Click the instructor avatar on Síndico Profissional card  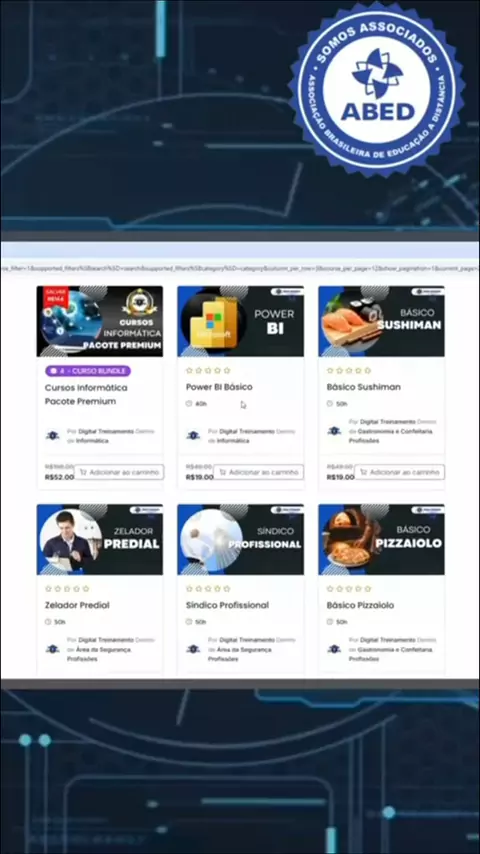pos(193,649)
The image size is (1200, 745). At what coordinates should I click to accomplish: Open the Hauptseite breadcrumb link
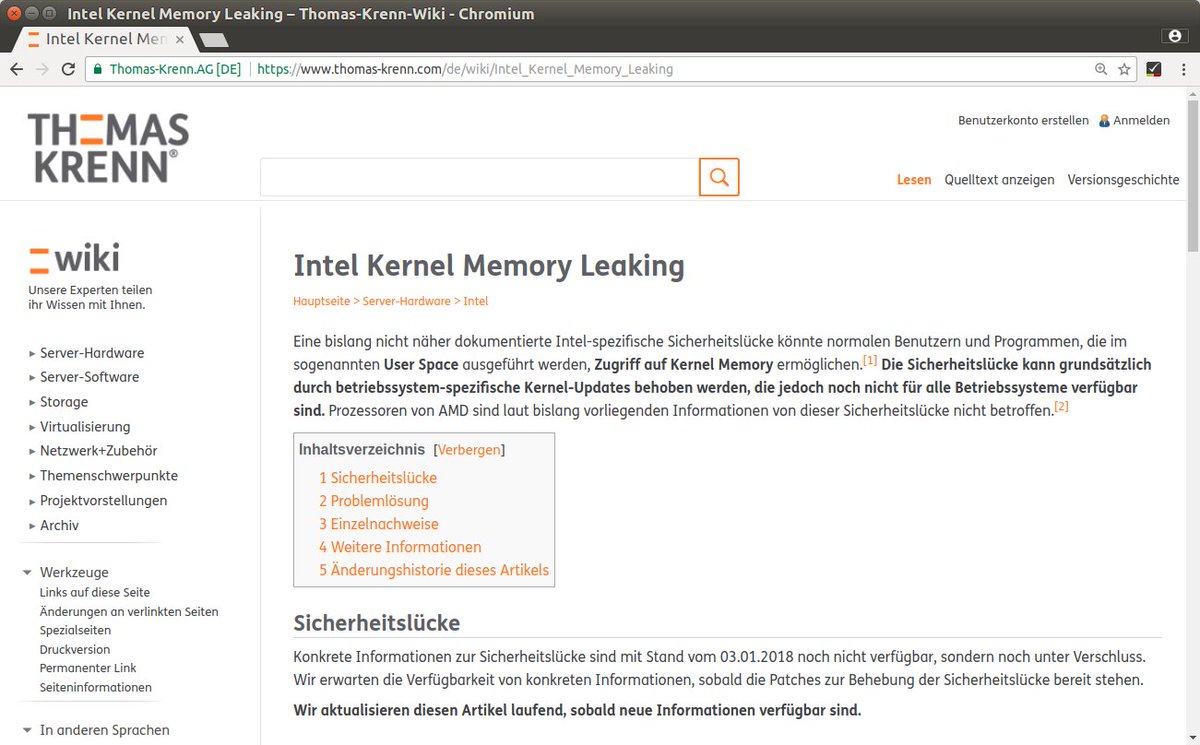(x=322, y=300)
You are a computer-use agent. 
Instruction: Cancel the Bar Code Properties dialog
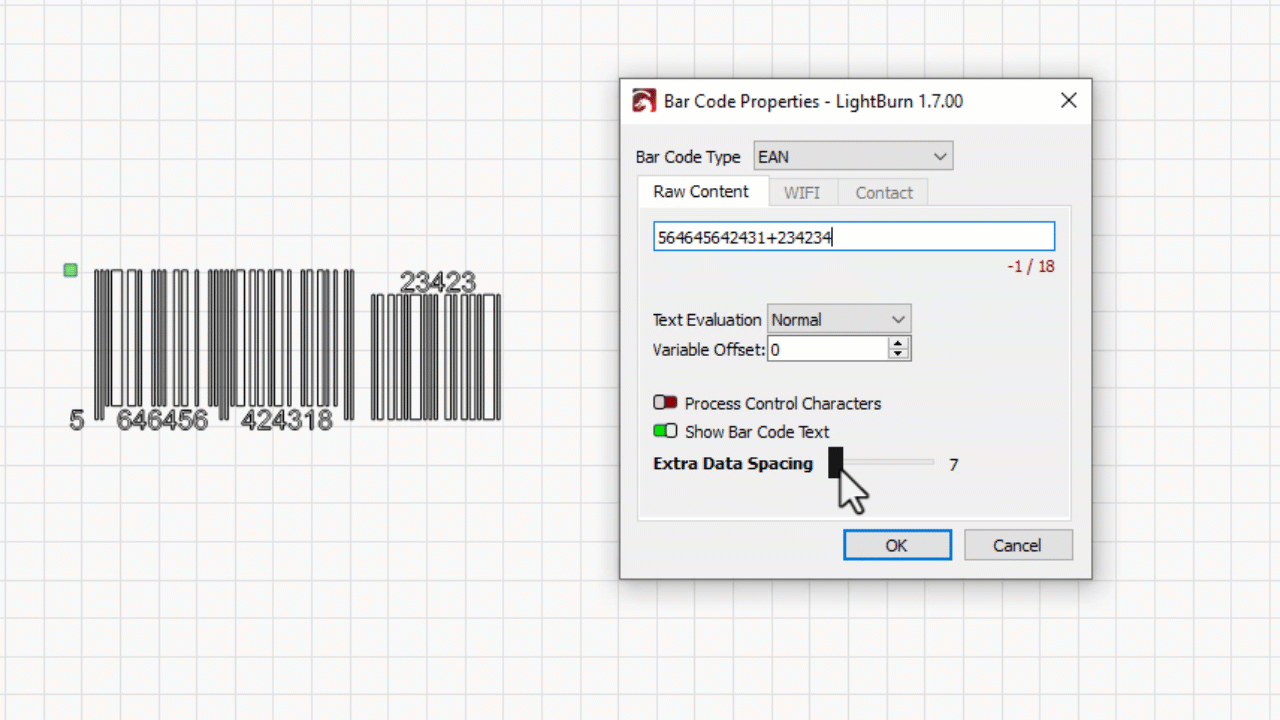tap(1017, 545)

Action item
Could you give again precisely the lines from the one containing "The image size" through the final line of the material above, both included, and no others, dropping the pictures?

Task response
The image size is (1200, 745). At what coordinates should I click to accomplish: Open the Hauptseite breadcrumb link
(x=322, y=300)
You are a computer-use agent. 
Instruction: Cancel the Bar Code Properties dialog
tap(1017, 545)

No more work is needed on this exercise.